== Tasks to complete ==
a - Can you copy the part of the air particle counter page from "Unlike liquid or" up to and including "number of particles.", word for word?
b - What comes next in the air particle counter page? Continue it from the end of its final sentence.

== Exercise passage ==
Air Particle Counters - Choosing an Airborne Particle Counter
Are You Confused About Air Monitoring Technology? Read Our Air Particle Counter Comparisons and Reviews by Leading Industry Experts
Portable, Benchtop or Cart Systems are ideal for continuous monitoring of an environment with report printing capability or clean-room certification.
Remote particle counters are permanently installed in a monitoring system and provide dedicated continuous data from one location.
We made our comparison charts to help you choose which kind of airborne particle counter you need. You will find that portable particle counters are the most versatile, yet most expensive. The Handheld air particle counters are a little less expensive but have fewer features. The remote particle counters are least expensive per unit, but may require a more costly system depending on your needs. A lower price solution for multiple remote sensors may be the universal sequencing manifold, though performance does not match that of using individual dedicated remote sensors.
In our comparison charts we take a look
at all the features of air particle counters
to give you unbiased industry expert reviews on the best available
airborne laser particle counters. Our Industry experts have put
Met One air particle
counters up against each other for quick reference on features,
applications, price and pro's / cons of each model. Our team of
industry experts has years of working knowledge with
cleanroom, indoor air quality and
mold or dust particulate
counters and will help educate you on what air particle counter is
right for your application.
Unlike liquid or surface particle counters, air, airborne or sometimes called rosol particle counters suck in a sample of air and test it. Airborne particle counters use a laser or white light shining across the air sample, onto photo detection electronics. The light is either absorbed or reflected by particles in the air. The light reacts in a pattern depending on the size of the particle floating in the air sample. Photo detection electronics can interpret this pattern and thus find the size and number of particles.
Air particle counters can generally detect particles as small as 0.2 microns or as large as 25 microns. Airborne particulate contamination that falls into this size range include pollen, mold spores, house dust mite allergens, bacteria, cat allergens, suspended atmospheric dust, cement dust, fly ash, oil smoke, smog, tobacco smoke and soot. Gaseous contaminants and viruses are too small to be detected by air particle counters.

== Dataset items ==

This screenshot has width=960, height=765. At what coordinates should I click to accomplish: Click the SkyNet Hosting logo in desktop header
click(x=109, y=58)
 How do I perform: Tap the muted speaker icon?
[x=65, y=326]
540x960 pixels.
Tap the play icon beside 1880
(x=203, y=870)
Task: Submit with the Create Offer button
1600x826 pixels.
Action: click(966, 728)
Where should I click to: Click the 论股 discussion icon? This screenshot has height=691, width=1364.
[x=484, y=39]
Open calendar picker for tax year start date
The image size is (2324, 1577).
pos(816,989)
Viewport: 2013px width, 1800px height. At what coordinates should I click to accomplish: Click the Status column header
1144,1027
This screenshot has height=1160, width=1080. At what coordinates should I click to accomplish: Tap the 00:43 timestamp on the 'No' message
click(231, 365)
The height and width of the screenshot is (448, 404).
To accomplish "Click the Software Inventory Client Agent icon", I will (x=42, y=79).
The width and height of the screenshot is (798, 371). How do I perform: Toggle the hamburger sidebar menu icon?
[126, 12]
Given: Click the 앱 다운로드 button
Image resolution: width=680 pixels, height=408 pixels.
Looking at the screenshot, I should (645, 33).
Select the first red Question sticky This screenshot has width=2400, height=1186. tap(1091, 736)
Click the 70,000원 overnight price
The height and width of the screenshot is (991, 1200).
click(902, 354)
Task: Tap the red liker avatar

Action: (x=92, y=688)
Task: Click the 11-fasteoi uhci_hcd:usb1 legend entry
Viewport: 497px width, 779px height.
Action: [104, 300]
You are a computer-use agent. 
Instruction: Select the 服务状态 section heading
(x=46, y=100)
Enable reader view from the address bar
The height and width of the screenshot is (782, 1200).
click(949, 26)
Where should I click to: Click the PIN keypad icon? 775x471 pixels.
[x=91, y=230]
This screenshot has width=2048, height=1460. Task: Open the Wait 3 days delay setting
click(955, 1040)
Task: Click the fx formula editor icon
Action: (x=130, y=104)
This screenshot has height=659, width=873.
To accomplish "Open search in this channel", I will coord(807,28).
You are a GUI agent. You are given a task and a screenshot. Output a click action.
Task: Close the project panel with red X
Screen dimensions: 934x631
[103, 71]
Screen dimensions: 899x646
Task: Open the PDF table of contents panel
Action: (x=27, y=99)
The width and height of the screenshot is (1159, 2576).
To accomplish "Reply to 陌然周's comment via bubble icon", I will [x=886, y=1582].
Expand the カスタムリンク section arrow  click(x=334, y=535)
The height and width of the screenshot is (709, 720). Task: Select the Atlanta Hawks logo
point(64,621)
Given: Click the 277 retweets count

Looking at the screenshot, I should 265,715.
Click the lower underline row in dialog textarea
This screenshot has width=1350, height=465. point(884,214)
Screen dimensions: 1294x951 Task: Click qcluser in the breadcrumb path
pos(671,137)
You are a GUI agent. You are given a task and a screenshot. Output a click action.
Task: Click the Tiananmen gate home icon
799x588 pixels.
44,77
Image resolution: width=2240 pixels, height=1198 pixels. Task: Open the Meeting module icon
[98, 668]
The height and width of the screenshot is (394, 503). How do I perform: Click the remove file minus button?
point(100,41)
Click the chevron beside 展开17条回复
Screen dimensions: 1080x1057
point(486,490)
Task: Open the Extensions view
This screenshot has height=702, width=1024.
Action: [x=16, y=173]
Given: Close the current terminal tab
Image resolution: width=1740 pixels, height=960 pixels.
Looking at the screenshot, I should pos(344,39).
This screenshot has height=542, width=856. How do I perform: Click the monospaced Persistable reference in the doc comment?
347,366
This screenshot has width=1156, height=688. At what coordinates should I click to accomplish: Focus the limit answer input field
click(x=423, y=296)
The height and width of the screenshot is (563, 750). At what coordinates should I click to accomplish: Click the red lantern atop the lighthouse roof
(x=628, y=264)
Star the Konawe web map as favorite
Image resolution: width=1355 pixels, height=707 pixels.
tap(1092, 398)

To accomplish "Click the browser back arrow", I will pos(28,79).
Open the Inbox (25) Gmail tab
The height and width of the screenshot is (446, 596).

== Task answers ==
a -
Unlike liquid or surface particle counters, air, airborne or sometimes called rosol particle counters suck in a sample of air and test it. Airborne particle counters use a laser or white light shining across the air sample, onto photo detection electronics. The light is either absorbed or reflected by particles in the air. The light reacts in a pattern depending on the size of the particle floating in the air sample. Photo detection electronics can interpret this pattern and thus find the size and number of particles.

b -
Air particle counters have a variety of uses. Residential and commercial Indoor Air Quality (IAQ) deals with mold remediation, sick building syndrome and general health concerns. Even though the air in commercial or residential buildings may be at a healthy level of cleanliness, to cleanroom professionals, these are considered dirty environments. Particulate contamination level of indoor breathing air will generally depend on the pollutant levels of nearby outdoor air. A decent contamination level for healthy indoor air can be several hundred thousand particles per cubic foot. An excellent level of cleanliness for indoor air would be under 100,000 particles per cubic foot, comparable to a clean room of the "dirtiest" classification.
Indoor Air Quality professionals and enthusiasts can use airborne laser particle counters to not only evaluate the contamination level, but also find the source of contamination in order to remove it. Cleanroom professionals may use the same technique to find leaks or contamination sources in their cleanroom. Some air particle counters can be used to verify the effectiveness of a cleanroom while others can be used to certify the classification of a cleanroom or critical environment. Dedicated or remote air particle counters are important to industries that must constantly monitor contamination levels within a facility.